Ringkasan: Cetak ulang baris-baris berikut tanpa perubahan, mulai dari baris yang memuat "Select the three-star rating row" sampai akhir item, kedua ujungnya ikut disertakan. Gambar tidak perlu dimasukkan ke dalam jawaban.

=== Entri Data ===

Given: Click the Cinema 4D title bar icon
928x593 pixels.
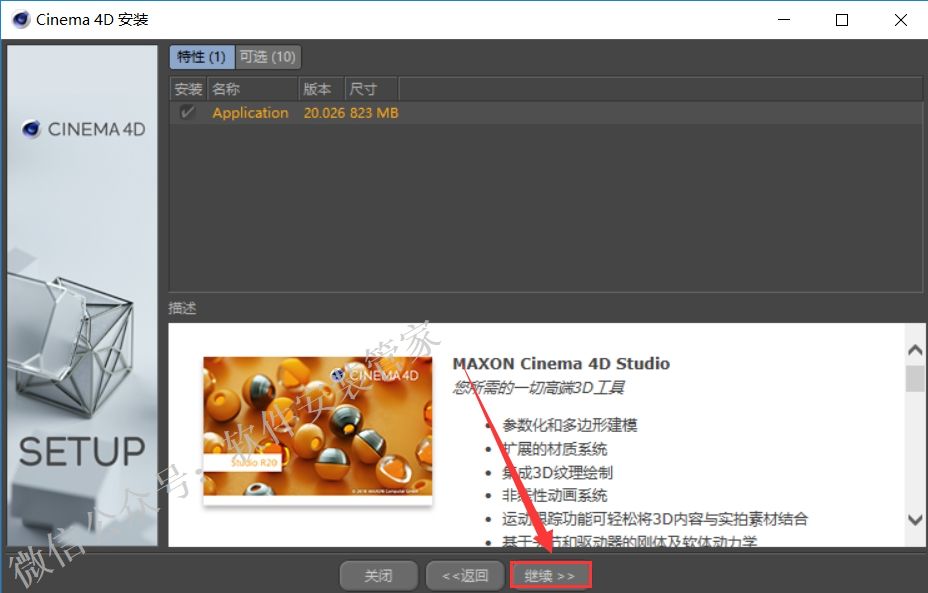Looking at the screenshot, I should 21,19.

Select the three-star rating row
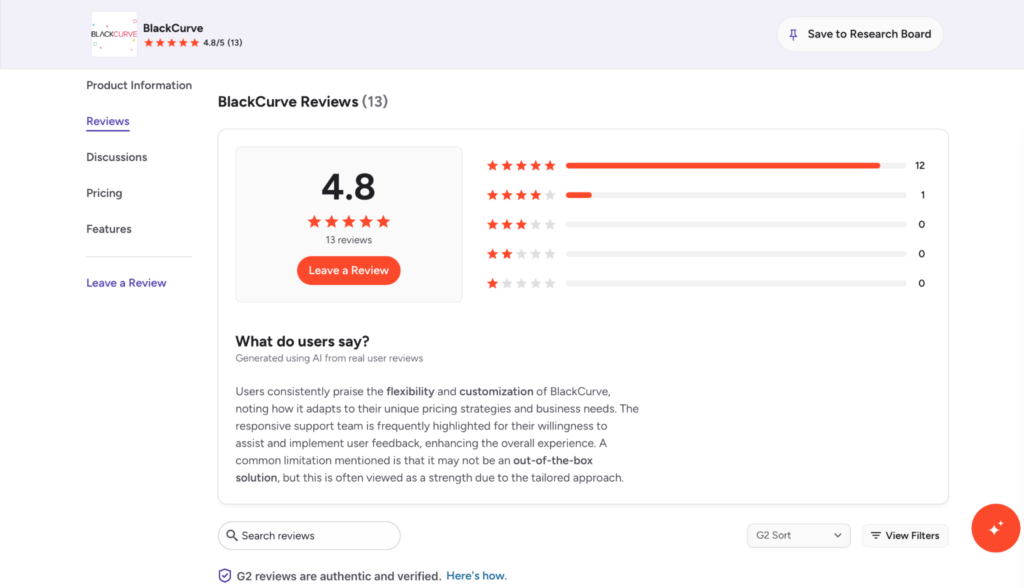point(706,224)
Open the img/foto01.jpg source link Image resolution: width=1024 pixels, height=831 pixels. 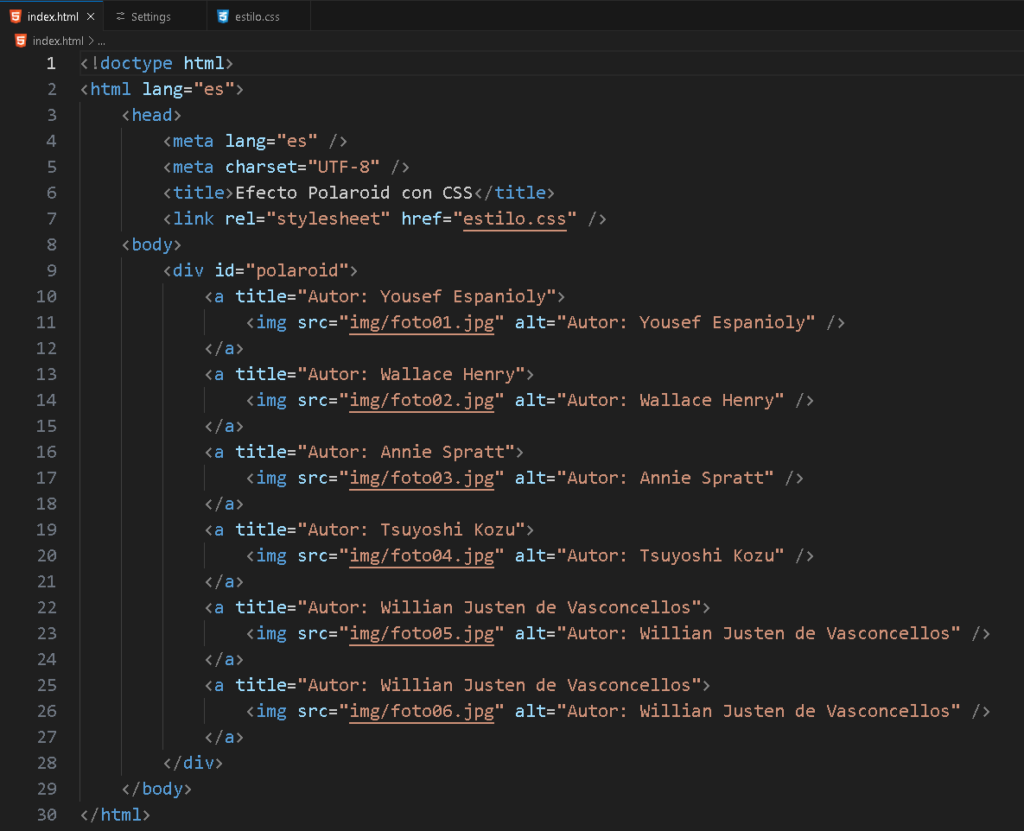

===

Tanggapan:
Select the three-star rating row
point(706,224)
Open the img/foto01.jpg source link Image resolution: width=1024 pixels, height=831 pixels. 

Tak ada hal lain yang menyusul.